# Deer eating alfalfa



## zero2bb (Feb 21, 2015)

I am looking for advice in keeping deer from eating my alfalfa any help would be greatly appreciated


----------



## ANewman (Sep 20, 2012)

A .308 and a permit from your area wildlife agency...or a tall fence. There is a product called Hinder that could be sprayed in a band width around the perimeter but deteriorates after rain. It would probably not be cost effective to keep it applied to a large area.


----------



## dubltrubl (Jul 19, 2010)

There are several ways to deal with this problem. I prefer the sausage solution. However many others prefer roast venison or more specifically, pot roast. Either way the end result is the same. How to KEEP them from eating the alfalfa,,,I have no clue. Best of luck!

Steve


----------



## panhandle9400 (Jan 17, 2010)

Here we have enough mountain lions they have taken out most of our deer herds white tail and mule deer.


----------



## mlappin (Jun 25, 2009)

Back before they started having the hunt in the state park across the road we planted alfalfa just so they'd not hit the row crops so hard. Alfalfa grows back, beans and corn not so much.

Was bad enough if you drove several miles either side of the park on the highway you'd see at least one roadkill deer.

Six square mile of park across the road or 3600 hundred odd acres, the first year they took over 900 deer in three days. Did it again the following year, by the third year our yields had doubled.


----------



## shortrow (Feb 21, 2012)

I have chased them on my quad before. Sometimes I shoot them in the rump with my pellet gun. My neighbor is an avid bowhunter, he has multiple stands on my farm. Season comes in soon, he will thin the population as usual.


----------



## azmike (Jan 4, 2015)

You might get a dog that chases deer away, but not three counties over. We had to build an eight foot fence for our vineyard with the same problem.


----------



## Uphayman (Oct 31, 2014)

Have your wildlife officials introduce the gray wolf. We have a surplus here in the U.P. Your deer problem will be solved.... Course they'll eat your pets, livestock, after the deer are gone. Federal judges consider that collateral damage.


----------



## somedevildawg (Jun 20, 2011)

Uphayman said:


> Have your wildlife officials introduce the gray wolf. We have a surplus here in the U.P. Your deer problem will be solved.... Course they'll eat your pets, livestock, after the deer are gone. Federal judges consider that collateral damage.

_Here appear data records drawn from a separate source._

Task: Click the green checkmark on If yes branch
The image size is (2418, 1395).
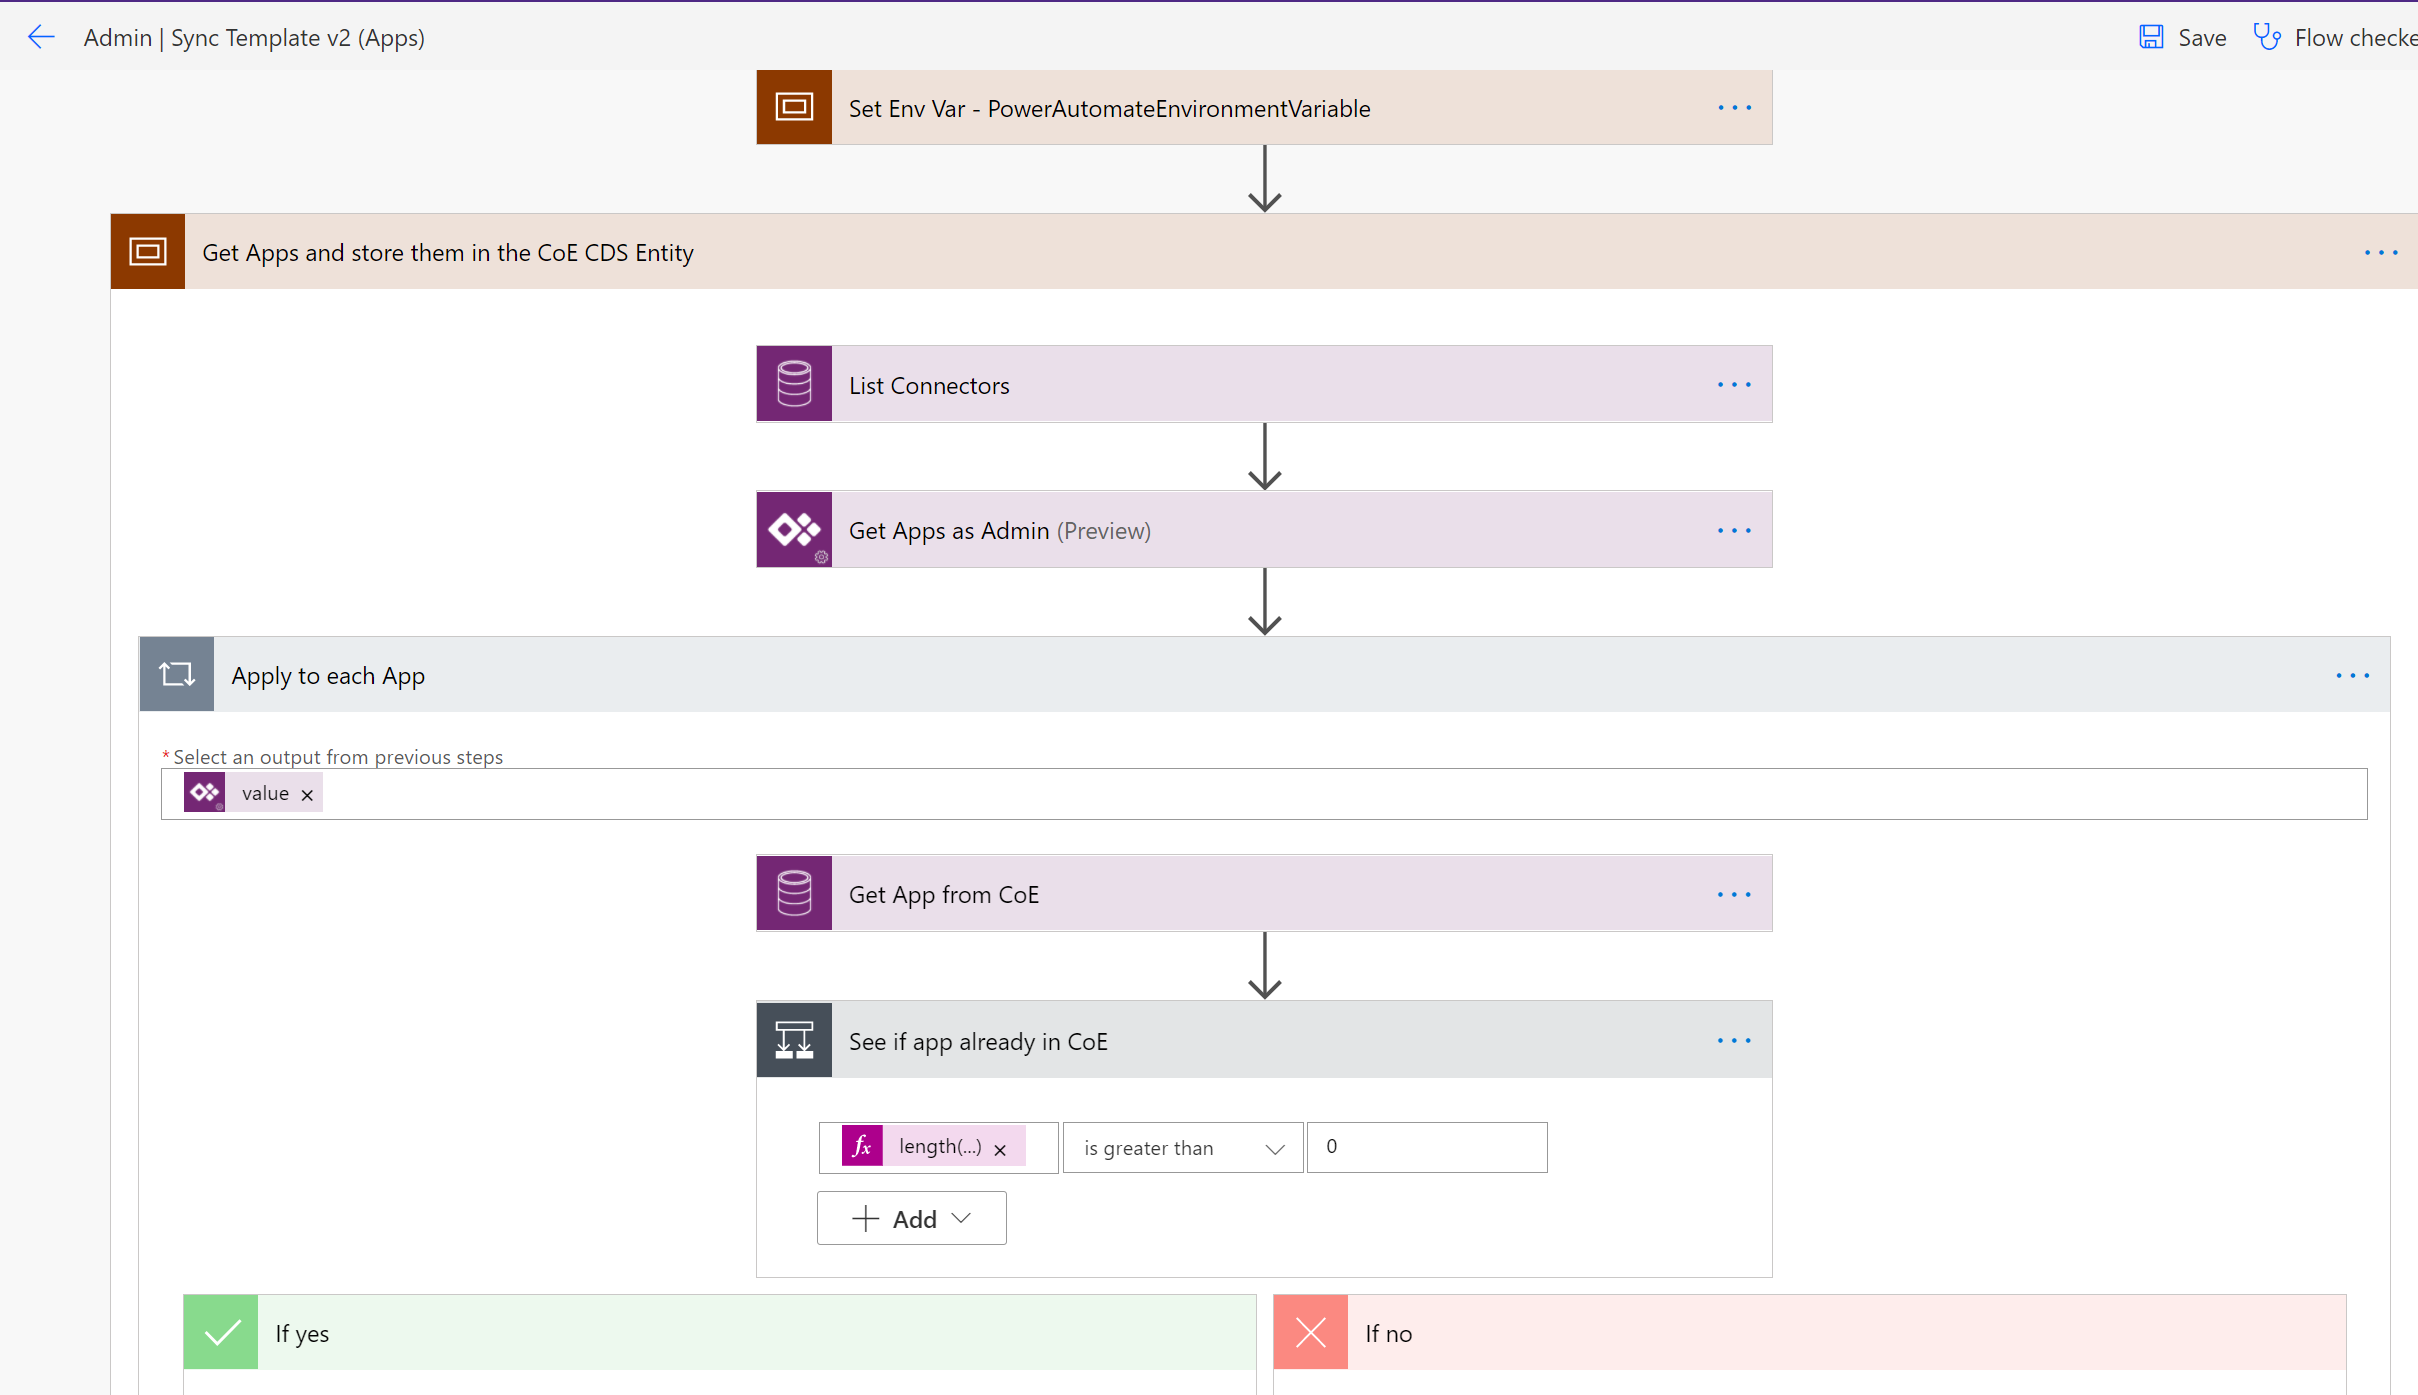Action: (220, 1331)
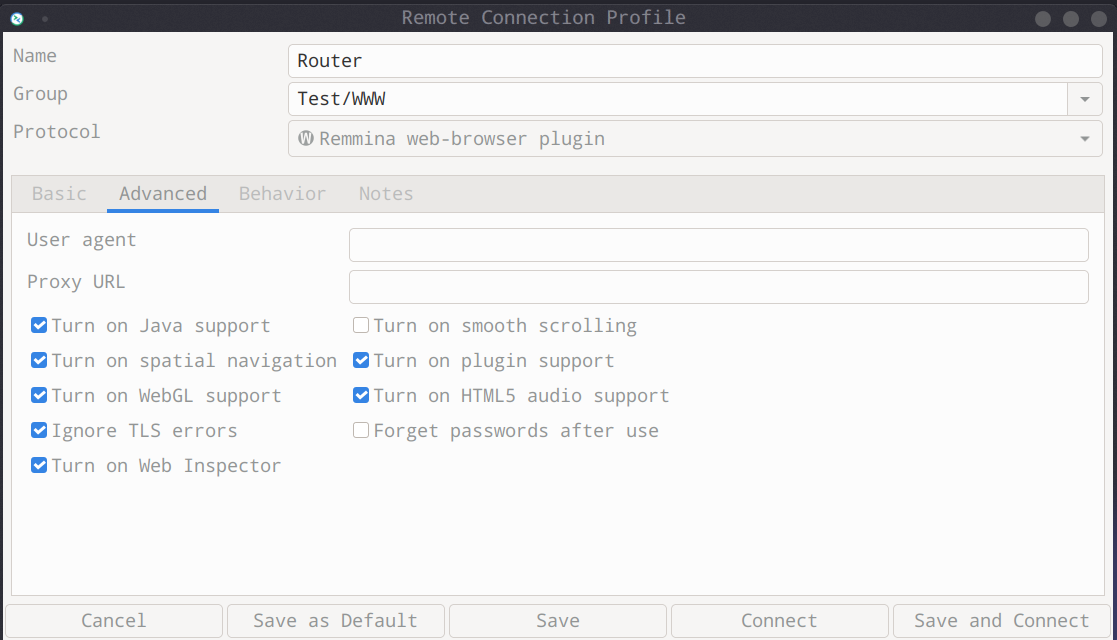Click the Save as Default button
This screenshot has width=1117, height=640.
click(335, 621)
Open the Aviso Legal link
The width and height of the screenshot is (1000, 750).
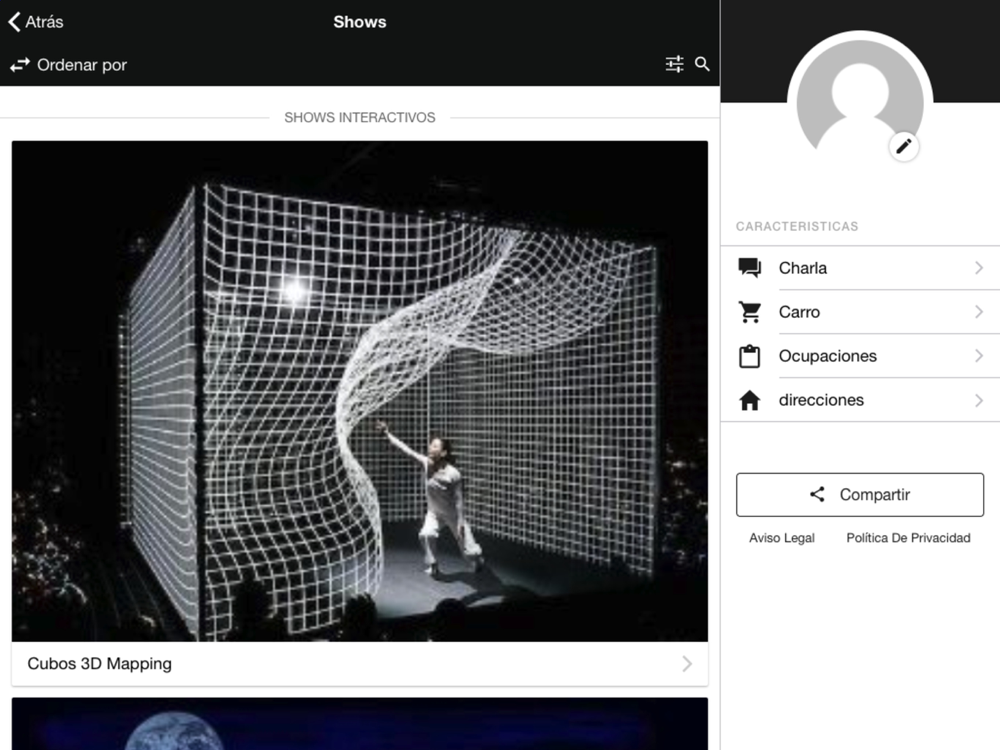tap(782, 538)
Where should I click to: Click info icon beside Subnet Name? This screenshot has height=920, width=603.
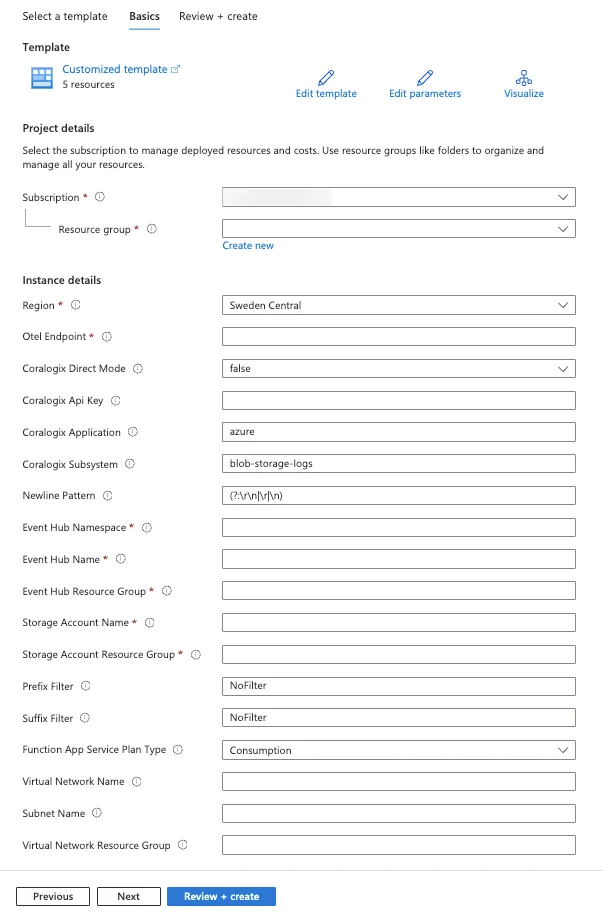[x=97, y=813]
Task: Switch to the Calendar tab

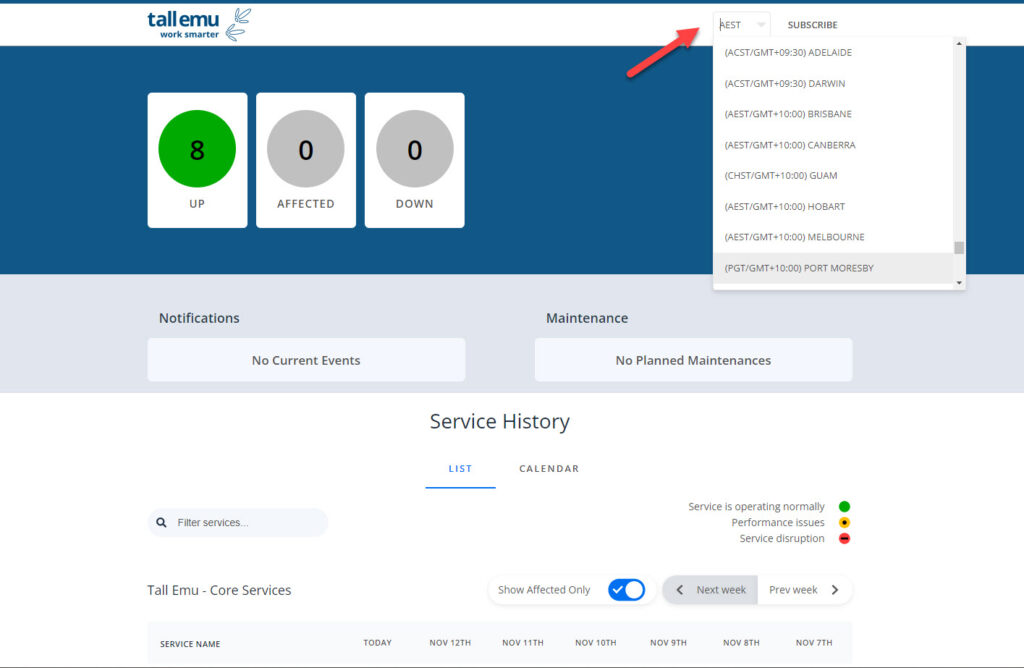Action: point(549,468)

Now that's funny, good stuff UPhayman.......big brother always knows best


----------



## vhaby (Dec 30, 2009)

Guess our deer in East Texas are more ignorant than elsewhere. A 48-inch high field fence topped with a strand of barbed wire surrounds our alfalfa field and for two years, no whitetail deer have been in the alfalfa. While local doe usually go under perimeter barbed wire fences, larger bucks here have 8+ points (not Montana count) and must jump perimeter fences. Since the next closest acreage of alfalfa is 25 miles away, deer here don't know what alfalfa is.


----------



## deadmoose (Oct 30, 2011)

A fence like that is no barrier for deer here. Chops, sausage, jerky, and roasts sounds good to me.


----------



## FarmerCline (Oct 12, 2011)

Deer are a major pest here......soybeans get hurt the worst with 50-60 foot around the parameter of the field that never makes it taller than a few inches. With the amount of damage I get from the deer at the current price of soybeans it is no longer profitable for me to grow them in most of my fields. They are eating my alfalfa pretty bad as well......it doesn't completely ruin the alfalfa plant like the soybeans but the yield from the outside couple windrows of hay is about half the rest of the field. I wish I knew of a realistic way to keep them out of the fields but I don't.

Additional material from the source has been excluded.